[Start of section]

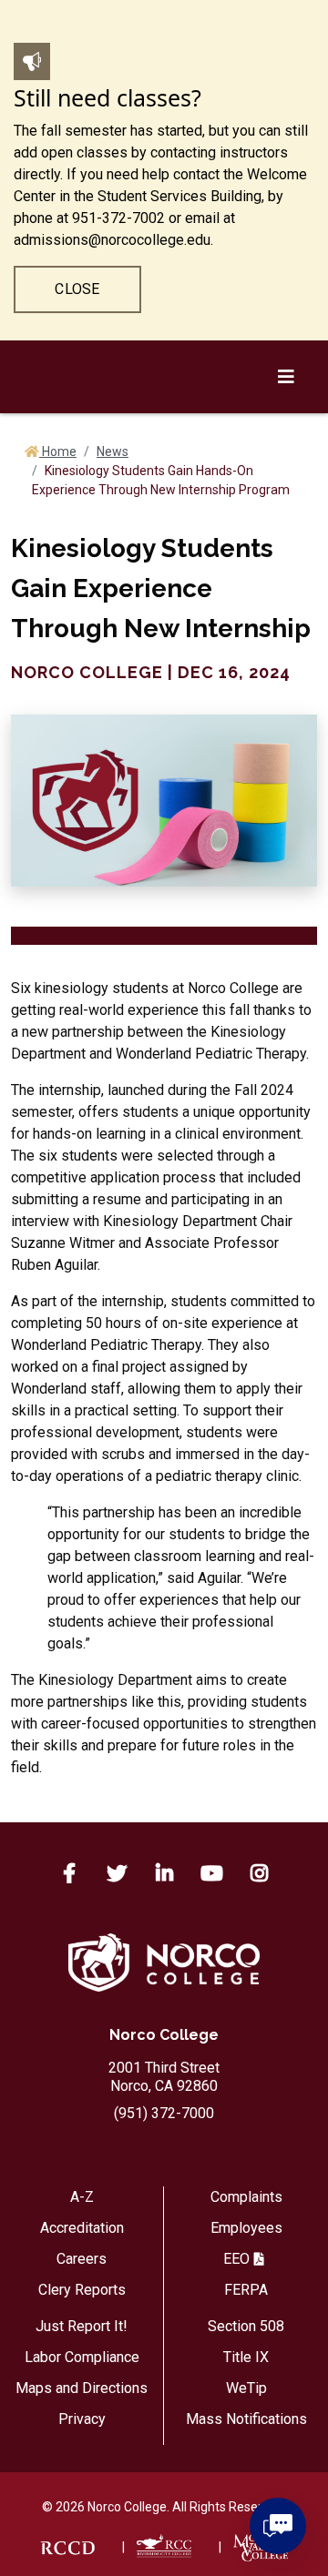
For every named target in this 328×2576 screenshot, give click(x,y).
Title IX (246, 2357)
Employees (246, 2227)
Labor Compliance (82, 2357)
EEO (236, 2258)
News (112, 451)
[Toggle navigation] (289, 921)
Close (77, 289)
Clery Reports (82, 2289)
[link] (67, 2547)
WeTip (246, 2388)
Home (58, 451)
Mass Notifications (246, 2419)
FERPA (246, 2289)
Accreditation (82, 2227)
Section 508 (246, 2326)
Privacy (82, 2419)
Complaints (246, 2197)
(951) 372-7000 (164, 2113)
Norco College (164, 2035)
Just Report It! (82, 2326)
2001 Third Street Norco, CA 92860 (164, 2076)
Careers (81, 2258)
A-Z (82, 2197)
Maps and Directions (81, 2388)
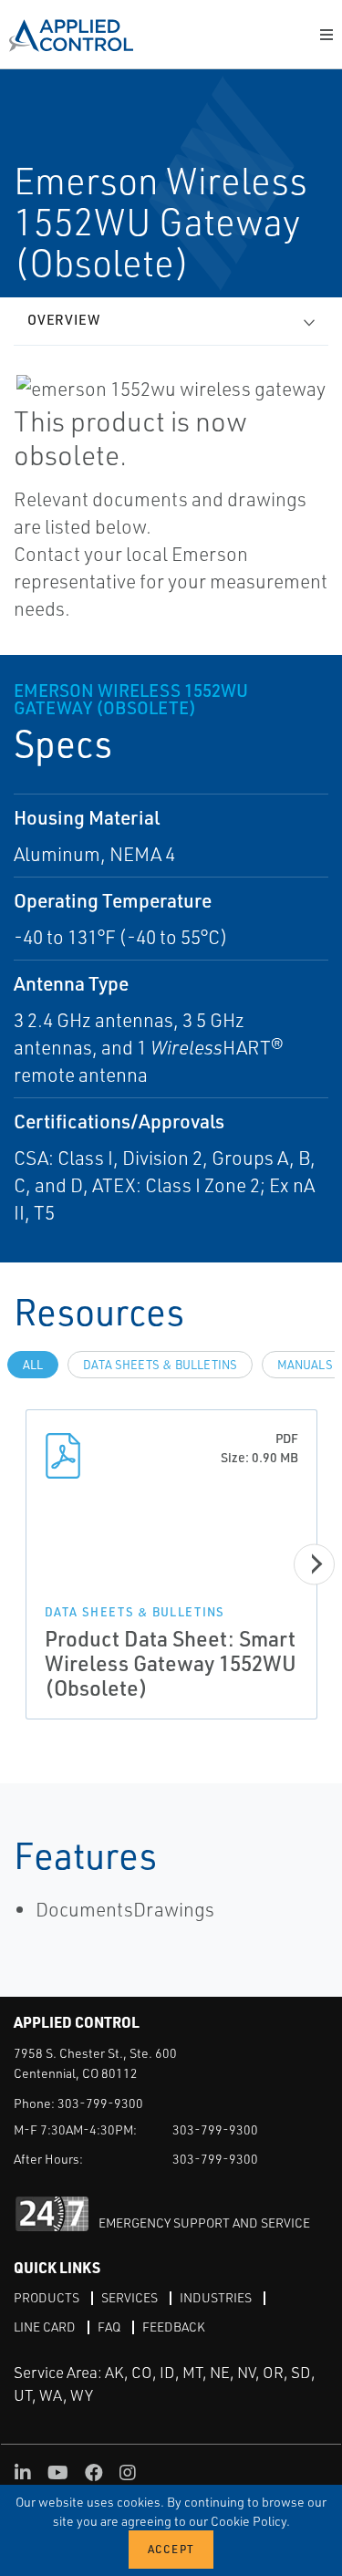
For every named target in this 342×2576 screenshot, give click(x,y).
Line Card (45, 2326)
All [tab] (33, 1364)
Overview (63, 319)
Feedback (173, 2326)
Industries (216, 2297)
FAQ (109, 2326)
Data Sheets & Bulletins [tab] (160, 1364)
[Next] (314, 1563)
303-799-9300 (100, 2103)
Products (46, 2297)
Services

[End of section]

* [Exercise directions]:
Beginning at the line that has "A-Z (82, 2197)" and ending at the line that has "303-799-9300 (100, 2103)", restate the listing above word for word, pictures left out.

* [Problem solution]:
A-Z (82, 2197)
Maps and Directions (81, 2388)
For every named target in this 342×2576 screenshot, give click(x,y).
Line Card (45, 2326)
All [tab] (33, 1364)
Overview (63, 319)
Feedback (173, 2326)
Industries (216, 2297)
FAQ (109, 2326)
Data Sheets & Bulletins [tab] (160, 1364)
[Next] (314, 1563)
303-799-9300 (100, 2103)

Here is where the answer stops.